The reply should contain all of the data below, word for word.

Start of TASK INPUT

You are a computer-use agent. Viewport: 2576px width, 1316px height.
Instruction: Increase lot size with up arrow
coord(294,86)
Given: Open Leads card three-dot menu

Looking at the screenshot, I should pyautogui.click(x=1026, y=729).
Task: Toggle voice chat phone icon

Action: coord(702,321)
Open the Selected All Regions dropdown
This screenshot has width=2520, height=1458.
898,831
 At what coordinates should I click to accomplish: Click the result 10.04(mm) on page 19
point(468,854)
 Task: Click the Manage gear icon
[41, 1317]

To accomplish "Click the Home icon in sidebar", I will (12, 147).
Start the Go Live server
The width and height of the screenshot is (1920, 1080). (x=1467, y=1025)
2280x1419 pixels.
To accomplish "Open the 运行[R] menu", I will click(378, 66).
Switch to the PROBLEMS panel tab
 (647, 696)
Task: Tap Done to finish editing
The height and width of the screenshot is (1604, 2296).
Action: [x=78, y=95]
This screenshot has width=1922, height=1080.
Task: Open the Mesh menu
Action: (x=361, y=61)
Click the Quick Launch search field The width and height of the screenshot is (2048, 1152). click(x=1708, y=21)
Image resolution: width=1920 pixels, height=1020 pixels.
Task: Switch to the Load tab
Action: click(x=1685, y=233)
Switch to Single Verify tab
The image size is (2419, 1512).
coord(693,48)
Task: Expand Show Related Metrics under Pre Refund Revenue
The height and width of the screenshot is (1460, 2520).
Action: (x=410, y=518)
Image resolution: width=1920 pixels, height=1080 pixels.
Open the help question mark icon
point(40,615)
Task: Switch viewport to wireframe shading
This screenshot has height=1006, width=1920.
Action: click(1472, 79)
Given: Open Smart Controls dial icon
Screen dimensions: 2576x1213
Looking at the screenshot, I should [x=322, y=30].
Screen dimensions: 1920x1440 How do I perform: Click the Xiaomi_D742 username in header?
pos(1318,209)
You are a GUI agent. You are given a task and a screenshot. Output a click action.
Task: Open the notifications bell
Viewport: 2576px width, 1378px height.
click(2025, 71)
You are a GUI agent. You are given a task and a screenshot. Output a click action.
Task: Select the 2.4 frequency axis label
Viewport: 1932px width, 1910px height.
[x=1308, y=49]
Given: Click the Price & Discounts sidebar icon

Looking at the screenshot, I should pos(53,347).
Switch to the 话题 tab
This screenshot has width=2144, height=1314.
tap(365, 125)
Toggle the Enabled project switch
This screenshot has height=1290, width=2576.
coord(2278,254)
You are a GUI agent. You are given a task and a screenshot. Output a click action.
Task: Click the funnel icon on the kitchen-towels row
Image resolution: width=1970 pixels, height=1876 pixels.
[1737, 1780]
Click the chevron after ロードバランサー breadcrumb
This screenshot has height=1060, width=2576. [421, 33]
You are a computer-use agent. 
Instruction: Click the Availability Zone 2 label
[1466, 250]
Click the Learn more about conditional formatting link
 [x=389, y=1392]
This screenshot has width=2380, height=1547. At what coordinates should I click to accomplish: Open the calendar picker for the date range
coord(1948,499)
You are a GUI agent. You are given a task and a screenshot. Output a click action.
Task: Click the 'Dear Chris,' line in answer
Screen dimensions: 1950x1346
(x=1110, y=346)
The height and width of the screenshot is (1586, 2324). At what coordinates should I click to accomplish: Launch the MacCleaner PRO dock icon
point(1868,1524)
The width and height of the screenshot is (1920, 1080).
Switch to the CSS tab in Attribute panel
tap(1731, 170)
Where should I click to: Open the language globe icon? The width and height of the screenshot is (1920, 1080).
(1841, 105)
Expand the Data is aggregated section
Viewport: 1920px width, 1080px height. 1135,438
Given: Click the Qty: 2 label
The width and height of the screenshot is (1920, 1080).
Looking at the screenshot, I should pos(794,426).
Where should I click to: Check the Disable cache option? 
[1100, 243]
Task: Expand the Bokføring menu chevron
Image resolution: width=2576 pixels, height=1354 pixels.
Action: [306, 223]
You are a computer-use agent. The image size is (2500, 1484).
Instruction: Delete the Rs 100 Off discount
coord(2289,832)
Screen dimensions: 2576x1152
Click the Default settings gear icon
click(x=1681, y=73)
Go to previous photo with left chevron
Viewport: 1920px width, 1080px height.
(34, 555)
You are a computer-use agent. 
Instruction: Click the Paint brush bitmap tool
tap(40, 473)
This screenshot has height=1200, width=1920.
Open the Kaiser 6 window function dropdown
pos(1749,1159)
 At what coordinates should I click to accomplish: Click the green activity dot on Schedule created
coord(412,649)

End of TASK INPUT

ANSWER
You are a computer-use agent. Viewport: 2576px width, 1316px height.
Instruction: Increase lot size with up arrow
coord(294,86)
Given: Open Leads card three-dot menu

Looking at the screenshot, I should pyautogui.click(x=1026, y=729).
Task: Toggle voice chat phone icon

Action: coord(702,321)
Open the Selected All Regions dropdown
This screenshot has width=2520, height=1458.
898,831
 At what coordinates should I click to accomplish: Click the result 10.04(mm) on page 19
point(468,854)
 Task: Click the Manage gear icon
[41, 1317]

To accomplish "Click the Home icon in sidebar", I will (12, 147).
Start the Go Live server
The width and height of the screenshot is (1920, 1080). (x=1467, y=1025)
2280x1419 pixels.
To accomplish "Open the 运行[R] menu", I will click(378, 66).
Switch to the PROBLEMS panel tab
 (647, 696)
Task: Tap Done to finish editing
The height and width of the screenshot is (1604, 2296).
Action: [x=78, y=95]
This screenshot has width=1922, height=1080.
Task: Open the Mesh menu
Action: (x=361, y=61)
Click the Quick Launch search field The width and height of the screenshot is (2048, 1152). click(x=1708, y=21)
Image resolution: width=1920 pixels, height=1020 pixels.
Task: Switch to the Load tab
Action: click(x=1685, y=233)
Switch to Single Verify tab
The image size is (2419, 1512).
coord(693,48)
Task: Expand Show Related Metrics under Pre Refund Revenue
The height and width of the screenshot is (1460, 2520).
Action: (x=410, y=518)
Image resolution: width=1920 pixels, height=1080 pixels.
Open the help question mark icon
point(40,615)
Task: Switch viewport to wireframe shading
This screenshot has height=1006, width=1920.
Action: click(1472, 79)
Given: Open Smart Controls dial icon
Screen dimensions: 2576x1213
Looking at the screenshot, I should [x=322, y=30].
Screen dimensions: 1920x1440 How do I perform: Click the Xiaomi_D742 username in header?
pos(1318,209)
You are a GUI agent. You are given a task and a screenshot. Output a click action.
Task: Open the notifications bell
Viewport: 2576px width, 1378px height.
click(2025, 71)
You are a GUI agent. You are given a task and a screenshot. Output a click action.
Task: Select the 2.4 frequency axis label
Viewport: 1932px width, 1910px height.
[x=1308, y=49]
Given: Click the Price & Discounts sidebar icon

Looking at the screenshot, I should pos(53,347).
Switch to the 话题 tab
This screenshot has width=2144, height=1314.
tap(365, 125)
Toggle the Enabled project switch
This screenshot has height=1290, width=2576.
coord(2278,254)
You are a GUI agent. You are given a task and a screenshot. Output a click action.
Task: Click the funnel icon on the kitchen-towels row
Image resolution: width=1970 pixels, height=1876 pixels.
[1737, 1780]
Click the chevron after ロードバランサー breadcrumb
This screenshot has height=1060, width=2576. [421, 33]
You are a computer-use agent. 
Instruction: Click the Availability Zone 2 label
[1466, 250]
Click the Learn more about conditional formatting link
 [x=389, y=1392]
This screenshot has width=2380, height=1547. At what coordinates should I click to accomplish: Open the calendar picker for the date range
coord(1948,499)
You are a GUI agent. You are given a task and a screenshot. Output a click action.
Task: Click the 'Dear Chris,' line in answer
Screen dimensions: 1950x1346
(x=1110, y=346)
The height and width of the screenshot is (1586, 2324). At what coordinates should I click to accomplish: Launch the MacCleaner PRO dock icon
point(1868,1524)
The width and height of the screenshot is (1920, 1080).
Switch to the CSS tab in Attribute panel
tap(1731, 170)
Where should I click to: Open the language globe icon? The width and height of the screenshot is (1920, 1080).
(1841, 105)
Expand the Data is aggregated section
Viewport: 1920px width, 1080px height. 1135,438
Given: Click the Qty: 2 label
The width and height of the screenshot is (1920, 1080).
Looking at the screenshot, I should pos(794,426).
Where should I click to: Check the Disable cache option? 
[1100, 243]
Task: Expand the Bokføring menu chevron
Image resolution: width=2576 pixels, height=1354 pixels.
Action: [306, 223]
You are a computer-use agent. The image size is (2500, 1484).
Instruction: Delete the Rs 100 Off discount
coord(2289,832)
Screen dimensions: 2576x1152
Click the Default settings gear icon
click(x=1681, y=73)
Go to previous photo with left chevron
Viewport: 1920px width, 1080px height.
(34, 555)
You are a computer-use agent. 
Instruction: Click the Paint brush bitmap tool
tap(40, 473)
This screenshot has height=1200, width=1920.
Open the Kaiser 6 window function dropdown
pos(1749,1159)
 At what coordinates should I click to accomplish: Click the green activity dot on Schedule created
coord(412,649)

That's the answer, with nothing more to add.